[TASK REQUIREMENTS]
Set down the full lobster roll piece below word for word, from its title line to its last sentence.
Begin QUOTED TEXT
The Summer Shack Lobster Roll
It may not be a po’boy but it sure can make you one in a hurry unless you take advantage of a local market’s special like we did.  My sous chef pounced when Jensen’s offered uncooked lobster tails for a mere pittance.  He loves crustaceans of all kinds and attacks them with unmitigated gusto, although with far more refinement than Jennifer Beal in Flashdance.  So when he proffered his treasure with the challenge to “make something good,” I needed my “A” game.  One does not waste lobster no matter the price.
Luscious little lobster tails
Fortunately, I came up with  a great dish that both met the challenge and allowed me to take a little culinary “stay-cation” to Maine.  The Summer Shack Classic Maine Lobster Roll is a true delight and worth the splurge!  It is a lusciously creamy cold lobster salad stuffed into a light, buttery roll.  Add  lettuce and some potato chips and you can almost hear the pounding surf and smell the sweet, salt air.  And the best thing about this stay-cation  is it doesn’t set you back for airfare, hotel and all those gifts you need to bring back for those you left behind.
End QUOTED TEXT
Begin EXTRACTED MATERIAL
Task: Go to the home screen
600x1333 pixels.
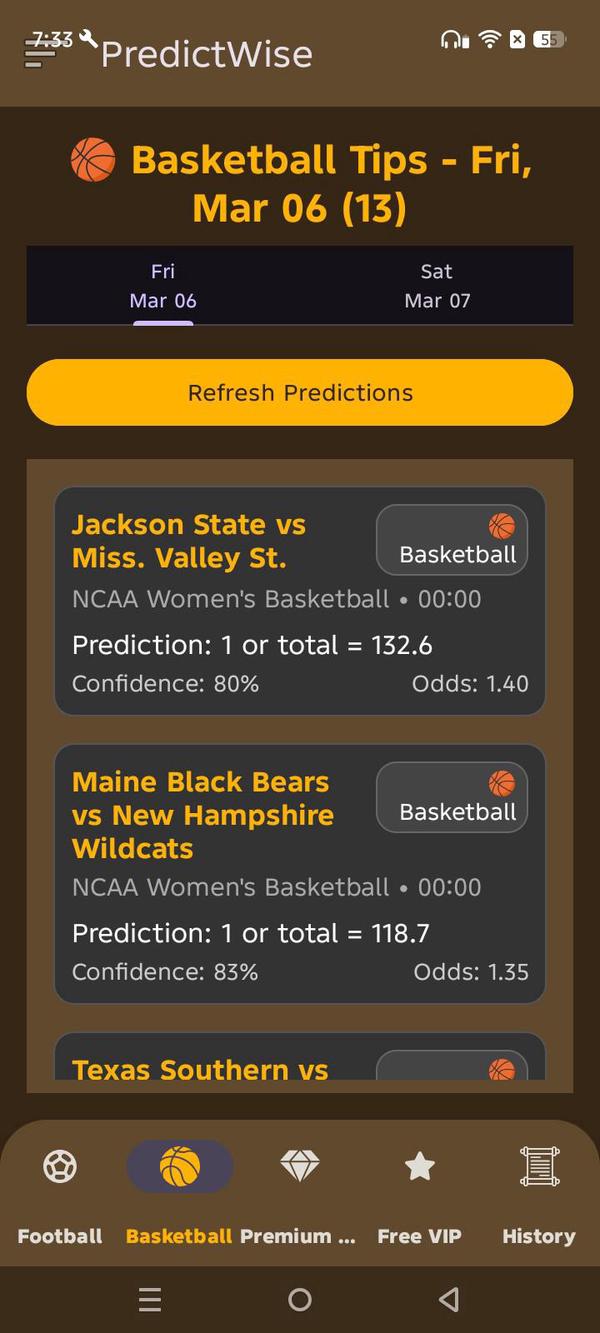Action: [300, 1299]
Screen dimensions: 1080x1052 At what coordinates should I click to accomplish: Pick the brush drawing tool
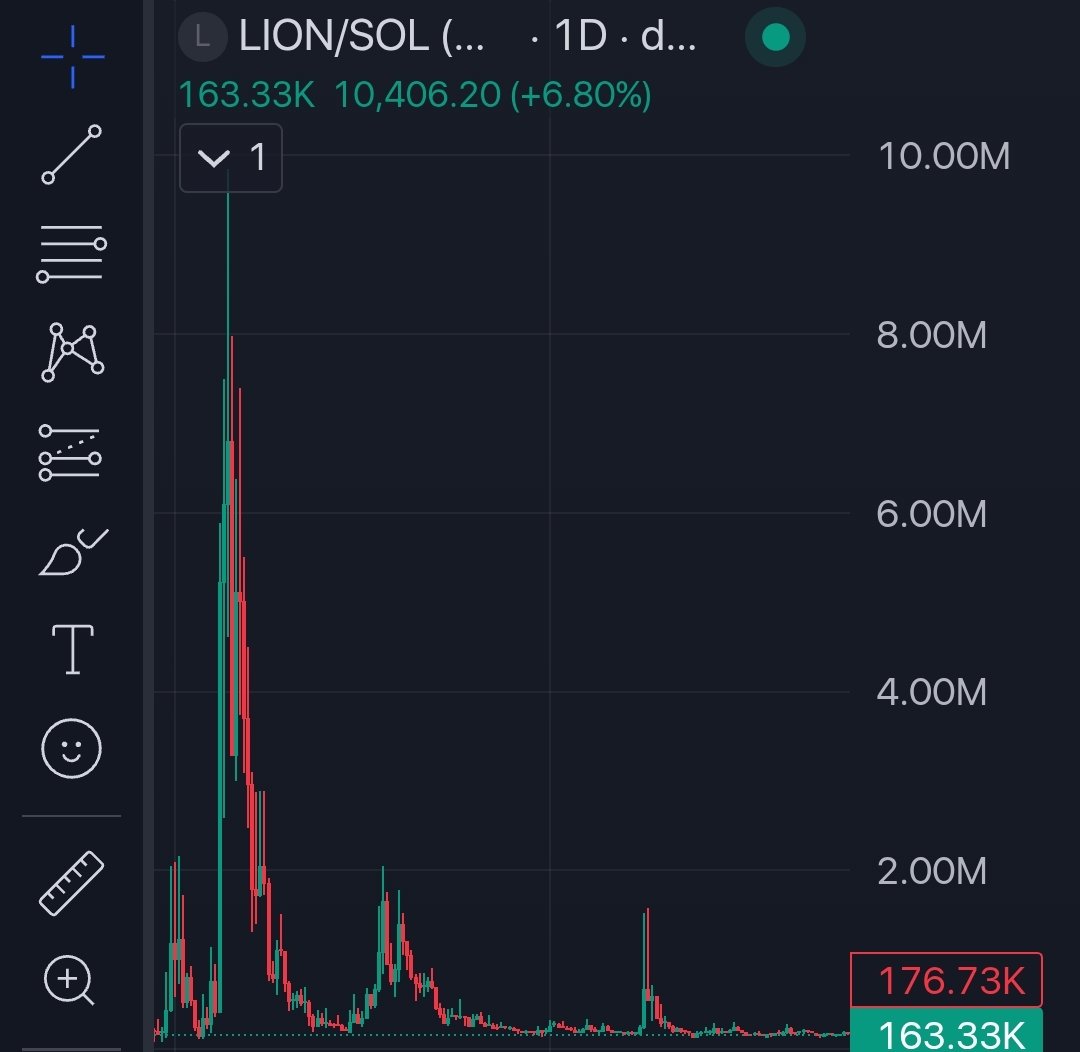[72, 552]
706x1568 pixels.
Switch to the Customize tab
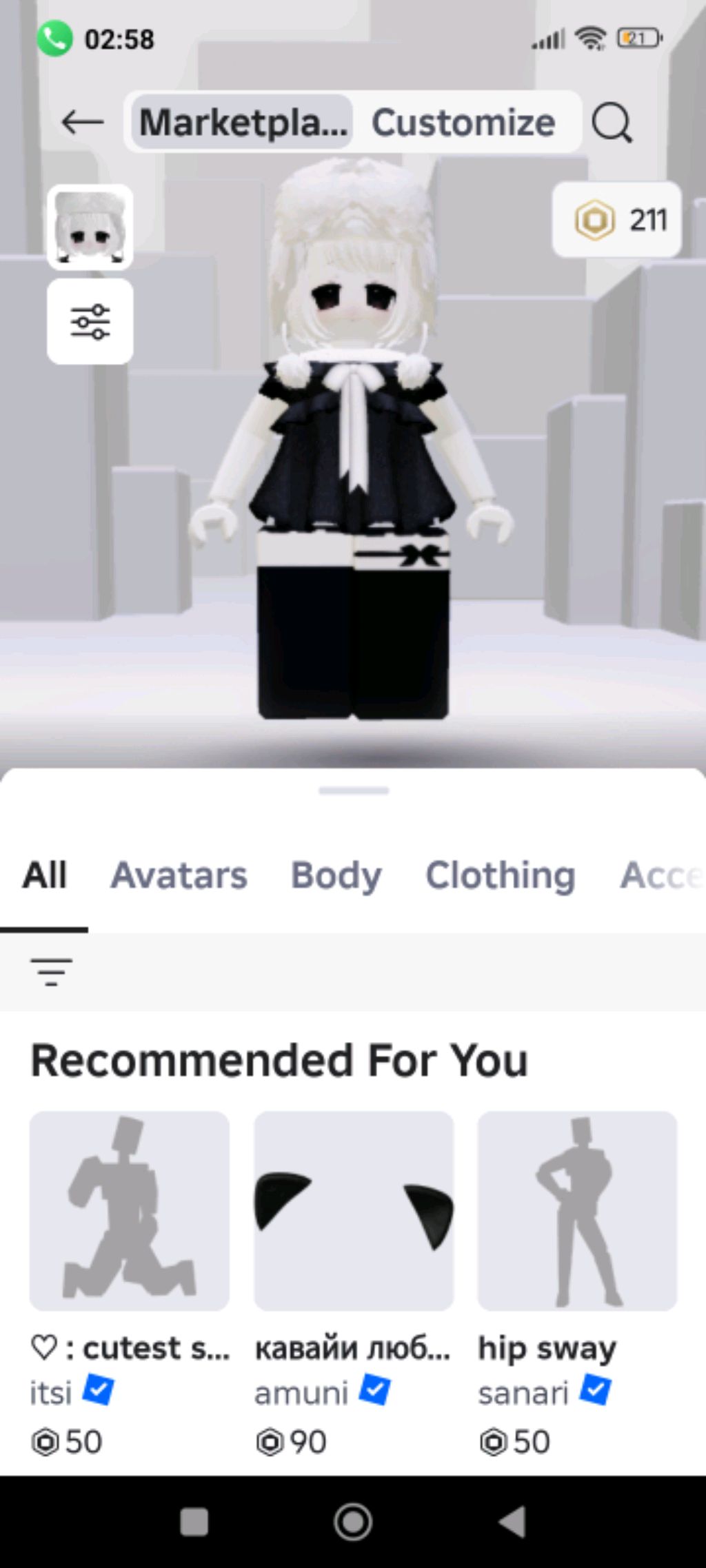click(463, 123)
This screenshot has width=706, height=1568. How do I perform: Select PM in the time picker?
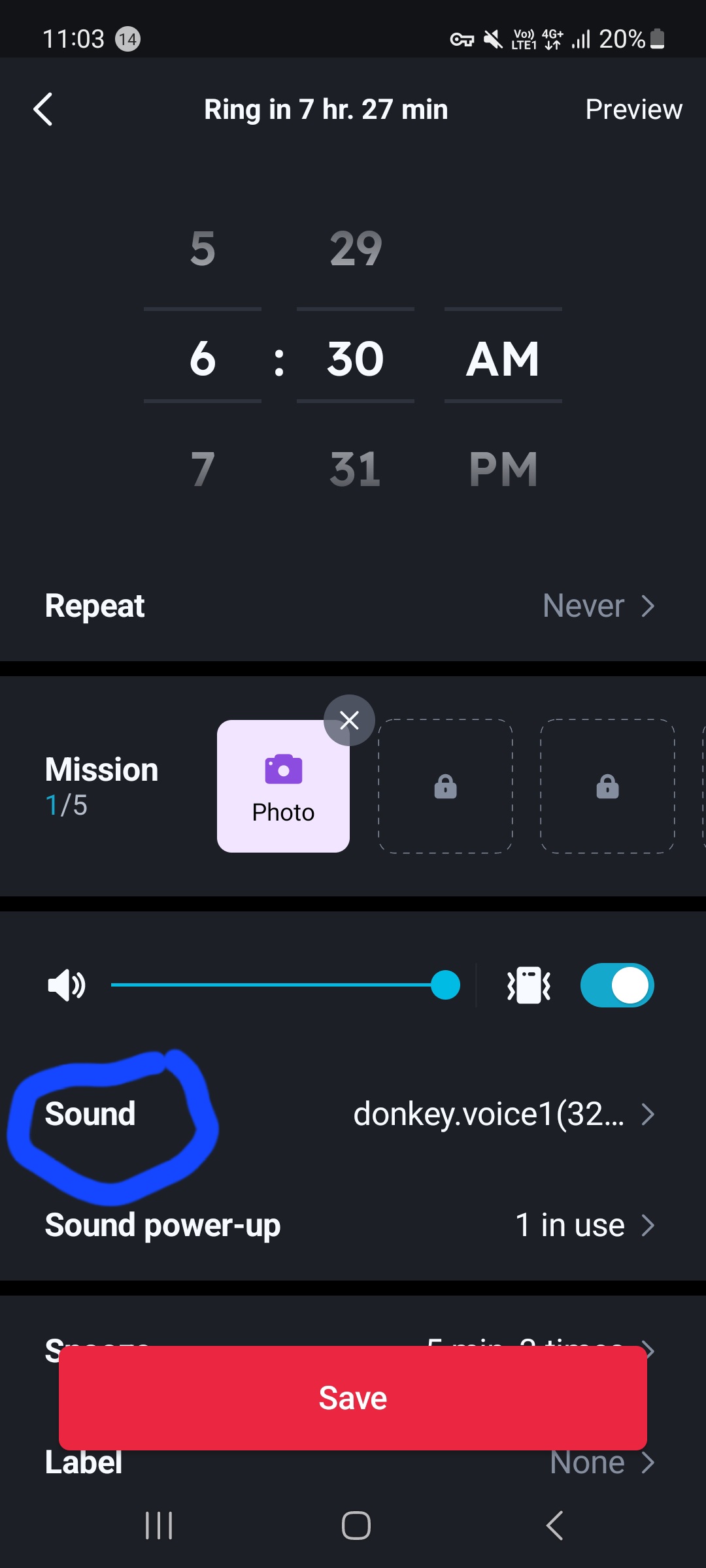503,469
End EXTRACTED MATERIAL
[REPLY TO THE EXERCISE]
The Summer Shack Lobster Roll
It may not be a po’boy but it sure can make you one in a hurry unless you take advantage of a local market’s special like we did.  My sous chef pounced when Jensen’s offered uncooked lobster tails for a mere pittance.  He loves crustaceans of all kinds and attacks them with unmitigated gusto, although with far more refinement than Jennifer Beal in Flashdance.  So when he proffered his treasure with the challenge to “make something good,” I needed my “A” game.  One does not waste lobster no matter the price.
Luscious little lobster tails
Fortunately, I came up with  a great dish that both met the challenge and allowed me to take a little culinary “stay-cation” to Maine.  The Summer Shack Classic Maine Lobster Roll is a true delight and worth the splurge!  It is a lusciously creamy cold lobster salad stuffed into a light, buttery roll.  Add  lettuce and some potato chips and you can almost hear the pounding surf and smell the sweet, salt air.  And the best thing about this stay-cation  is it doesn’t set you back for airfare, hotel and all those gifts you need to bring back for those you left behind.